"The Significance of the Frontier in American History" is a seminal essay by the American historian Frederick Jackson Turner which advanced the  Frontier thesis of American history. It was presented to a special meeting of the American Historical Association at the World's Columbian Exposition in Chicago, Illinois in 1893, and published later that year first in Proceedings of the State Historical Society of Wisconsin, then in the Annual Report of the American Historical Association. It has been subsequently reprinted and anthologized many times, and was incorporated into Turner's 1920 book, The Frontier in American History, as Chapter I.

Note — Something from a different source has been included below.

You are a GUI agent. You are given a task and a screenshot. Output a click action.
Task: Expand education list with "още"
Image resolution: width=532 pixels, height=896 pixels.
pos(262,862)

The essay summarizes Turner's views on how the idea of the American frontier shaped the American character in terms of democracy and violence. He stresses how the availability of very large amounts of nearly free farm land built agriculture, pulled ambitious families to the western frontier, and created an ethos of unlimited opportunity. The frontier helped shape individualism and opposition to governmental control.

Turner speculated how the frontier drove American history and helped shape American culture in the 1890s. Turner reflects on the past to illustrate his point by noting human fascination with the frontier and how expansion to the American West changed American views on its culture. The essay had a major impact on historiography for decades, with serious criticism emerging in the 1940s. In the 1980s a new approach to the Western U.S. appeared which was much more negative.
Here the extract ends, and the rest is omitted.